“Mary died,” my mom tells me over the phone while I try vainly to be warm. Mom was just telling me about what was going on at home when she said it. At her words, there was a pause on my end. “When did she die?” I think I asked.
I was more surprised she had lasted so long. Ever since Christmas time, cars had surrounded her house, and visitors went back and forth. She’d been told she had about two weeks left, and it was mid-January by the time she passed.
Mary has been our neighbor as long as I have lived where I call home. Having moved there at 7, and now rapidly approaching 21, I have spent two-thirds of my life knowing she was just down the driveway, running a babysitting business. I remember getting off the bus after school and watching the kids pass the willow tree in the front of her house and trudge up her stairs. I remember knocking on her door to sell cookies for school. I even remember my grandma getting in a handful of arguments with her over her fence being over our property line.
As a child, my impression of Mary was one of fear. She seemed intense. I’d seen her snap at the kids she was babysitting, and subconsciously decided to not cross her. As I grew older, I grew less and less afraid of her, but I didn’t see her much. My family didn’t help with that. Sadly, because of a few incidents involving my family, bb guns, and pets, our family wasn’t very connected to Mary.
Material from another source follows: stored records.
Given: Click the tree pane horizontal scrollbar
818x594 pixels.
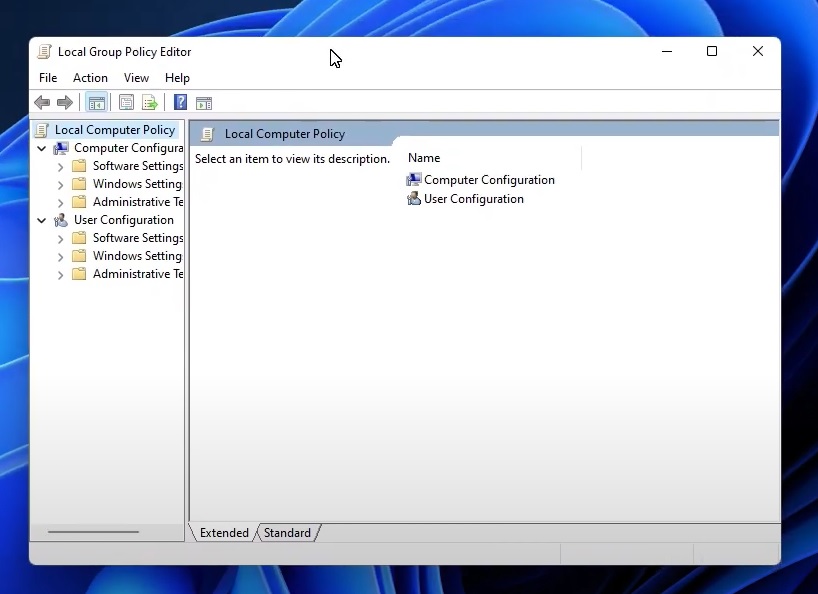Looking at the screenshot, I should (x=94, y=532).
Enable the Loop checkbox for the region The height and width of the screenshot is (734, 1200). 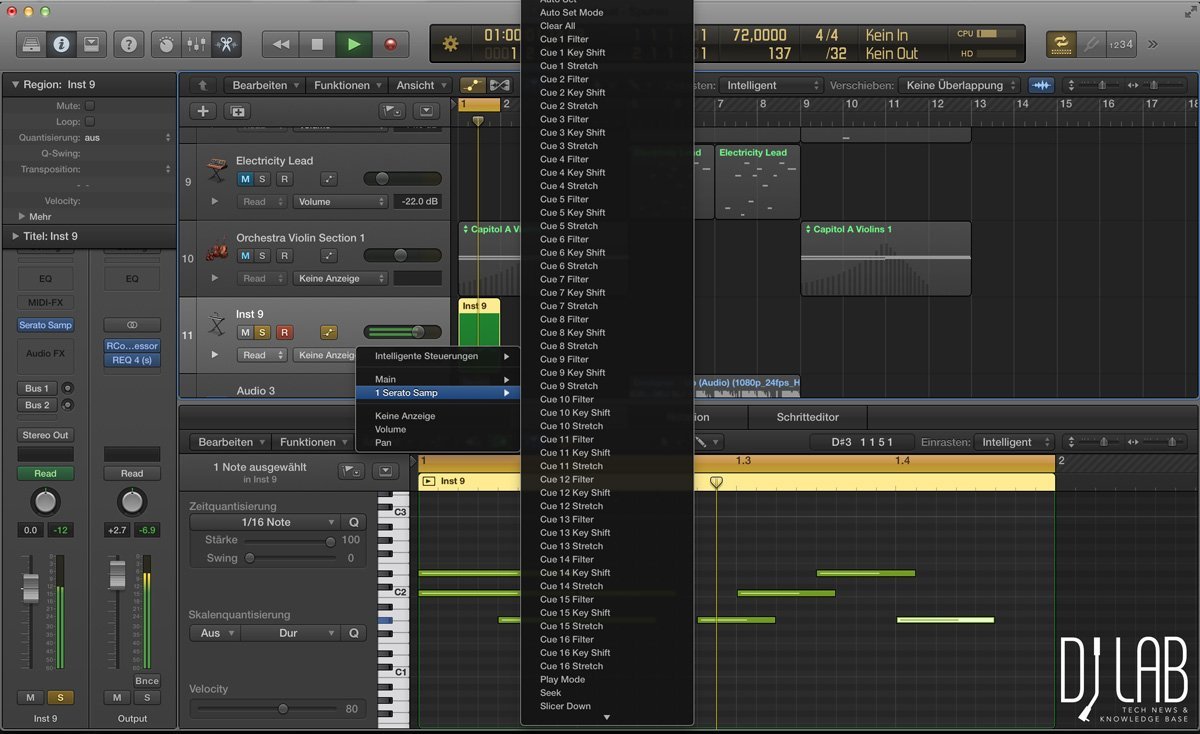[90, 122]
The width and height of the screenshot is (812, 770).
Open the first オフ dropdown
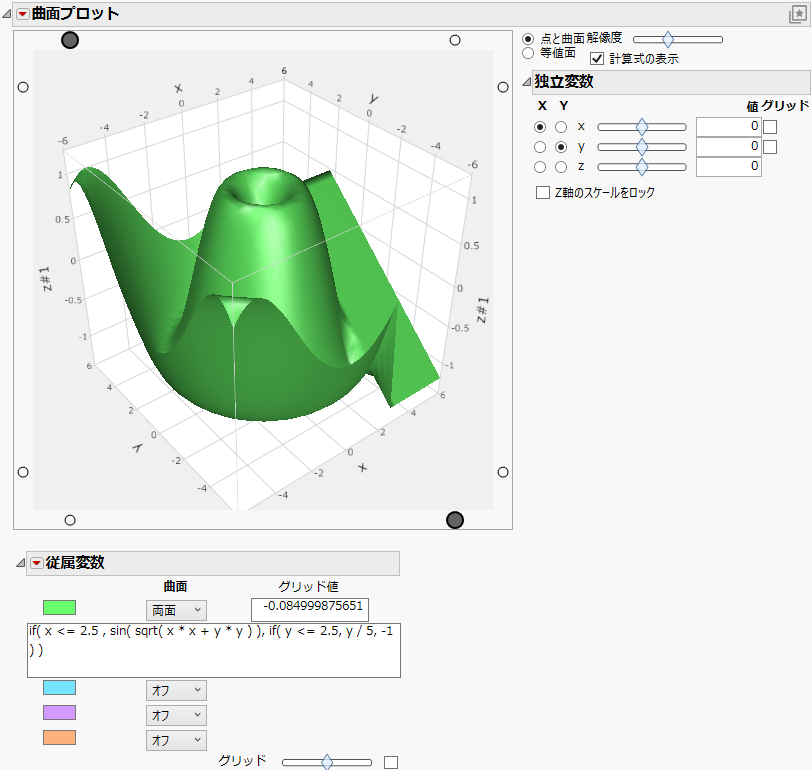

It’d been many years since I’d seen her face — in fact, I couldn’t picture it with one hundred percent accuracy until I decided to Google her obituary.
I found it after a minute or so of searching, recognizing her blonde hair and smile beside a couple paragraphs about her loved ones. I click on a video, and the picture show starts. After fourteen years of living just down the street, I saw more of her in about five minutes of photos than my entire lifetime. I see her and her husband, her radiant in a white button-up dress, and him dark-haired and gangly, looking like he’s about to tell a joke; I see her holding a tiny newborn as she herself is in a blue, patterned hospital gown; I see her at a football game at my high school with her grandsons, an arm around each of them as they grin in their red and white uniforms. I recognize all of the sudden my Gram in her as she stands, more often than not, in the center of the photos, a wide smile on her face, her hair nice and trim. Her family is a mirror image to mine: they love her.
I feel my chest tighten as I watch Mary in front of a giant Christmas tree, holding a baby wrapped in a white blanket with a burgundy hat, peering at the camera through thick black glasses. The grief is striking home now. This was a woman I could’ve known — I should’ve known — my neighbor.
I had so many opportunities to knock on her door. But I didn’t. For all the times I cracked open my Bible, I never saw Mary. I go to Church, I try to keep daily Bible reading, I like to volunteer locally. I’ve even taken multiple classes on missionary and relational work.
And yet, I don’t think Mary ever knew my name.